Appropriateness - A particular strength of REBT is that it is not only useful for clinical populations (ie people suffering from mental disorders or phobias), but is also useful in non-clinical situations, eg for treating lack of assertiveness or examination anxiety.
REBT does not address the nature of irrational environments in which clients live. For example, living with a bullying partner, or having an over-critical boss may continue to produce and reinforce irrational thoughts and maladaptive behaviour. The way in which negative thoughts sometimes reflect an accurate view of the world is known as depressive realism.
Evaluation of REBT
Not suitable for all
Like all psychotherapies, REBT does not always work. In this case some people may simply not co-operate in restructuring the way they think.
This treatment fails to take account of genetic or physiological factors, which may influence the way an individual experiences a particular disorder.
Effectiveness of therapies
Comparing the effectiveness of therapies is difficult since one type of therapy may be more effective for one disorder than another, eg systematic desensitization works well with phobias, schizophrenia responds best to antipsychotic drugs, and cognitive therapies can be effective in treating depression and anxiety states. Furthermore, any study making comparisons faces practical difficulties:
- Large numbers of participants are needed, all of whom have the same disorder, equally as serious, for comparison across different therapy groups.
- There needs to be careful assessment of patients before and after treatment, with agreement as to how long intervention should last.
- When drug therapy is one comparison, a placebo must also be used with a control group.

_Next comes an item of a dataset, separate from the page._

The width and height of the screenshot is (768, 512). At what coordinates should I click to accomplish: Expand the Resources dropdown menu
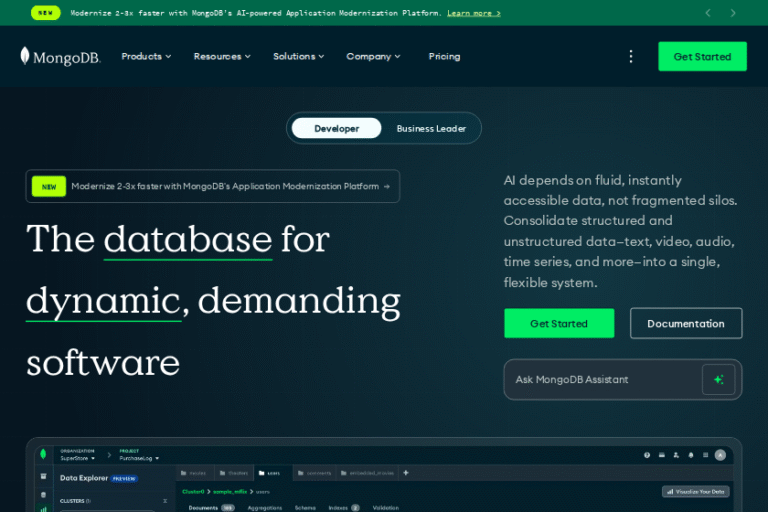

Effectiveness of therapies
Elkin et al (1989) 240 with depression, from a number of treatment centres, were treated with either CBT, psychotherapy or antidepressant drugs. There was also a placebo control group. Treatment lasted for 16 weeks. The findings were:
- There was a 35-40% placebo effect
- All therapies were more effective than placebo, and had similar levels of effectiveness
- Drugs tended to be the most effective therapy for severe depression
- The individual therapist was a significant factor in the effectiveness of psychotherapy
- Across all treatment groups, 30-40% of patients did not respond to therapy.
Davidson et al (2004)
295 p's with generalized social anxiety were treated with CBT, the SSRI antidepressant fluoxetine, or with combined CBT + fluoxetine.The findings were:
- The overall placebo effect was 19%
- All therapies were more effective than placebo, and after 14 weeks there were no differences between the therapy groups.

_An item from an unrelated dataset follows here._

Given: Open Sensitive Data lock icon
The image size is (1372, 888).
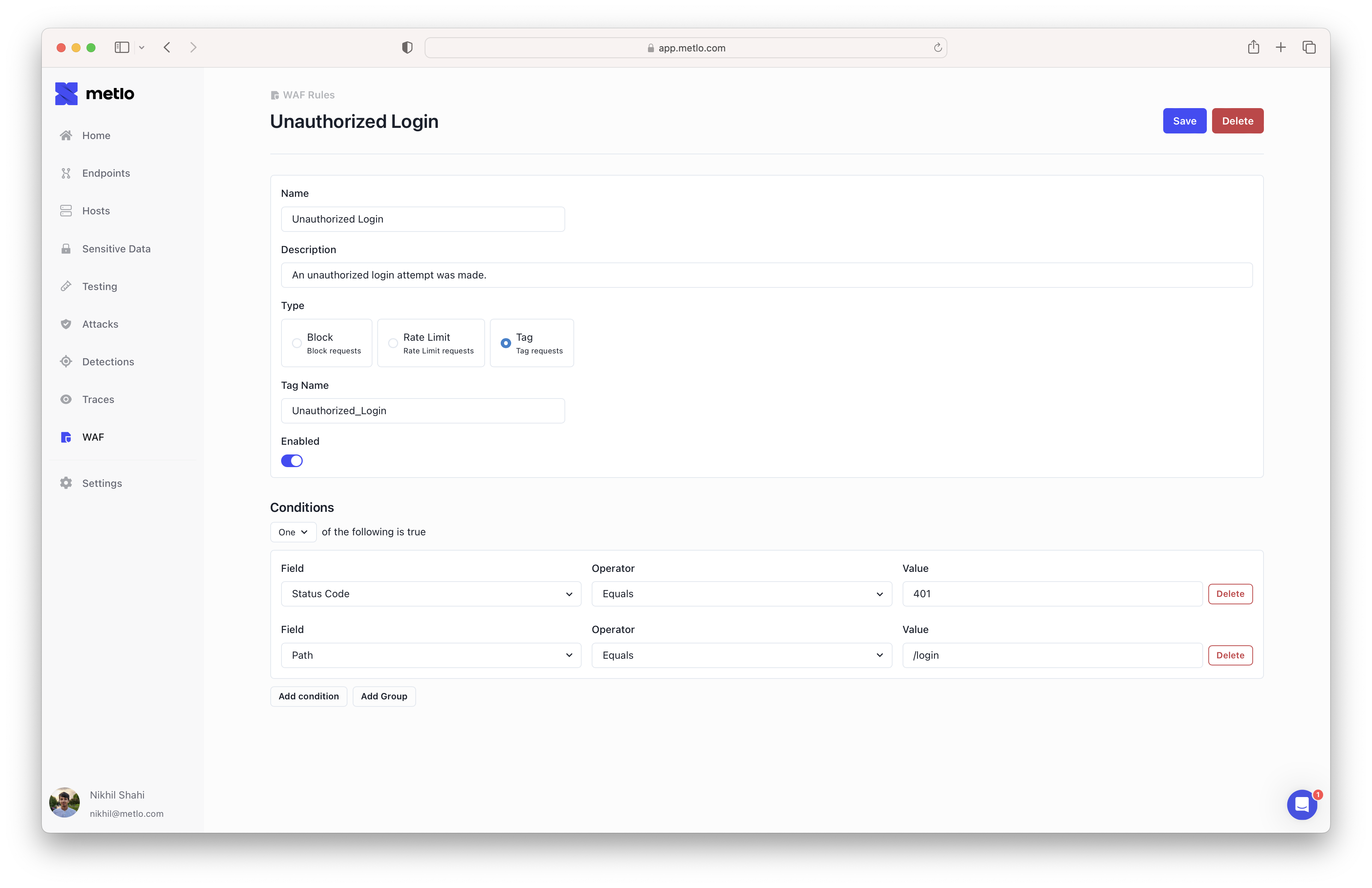Looking at the screenshot, I should 66,249.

- 40-50% of patients did not respond to therapy
The conclusions were that drugs and CBT are equally effective, but many patients did not respond to either treatment.
Issues raised in comparison studies
Individual differences - Factors such as age, gender, socioeconomic status, and even severity of disorder are often impossible to control.
Length of study - Ideally observation should continue for at least a year to check that any improvement continues.
Control group -There should be a non-treated group to control for the specific effects of treatment. In drug trials, this involves a placebo group; for psychological therapies it’s more difficult. Often an ‘interaction’ condition, where the patient talks to the therapist, but is given no specific techniques, controls for the effects of being given attention by the therapist.
Measuring improvement - This should be consistent across the groups. Both patients and practitioners should assess improvement, preferably with the practitioners not knowing which group the patients were in, to prevent bias and investigator effects.
Ethical issues - If a non-treatment control group is used, they miss the benefits of treatment, though no doubt will be treated in the future, once effectiveness is established.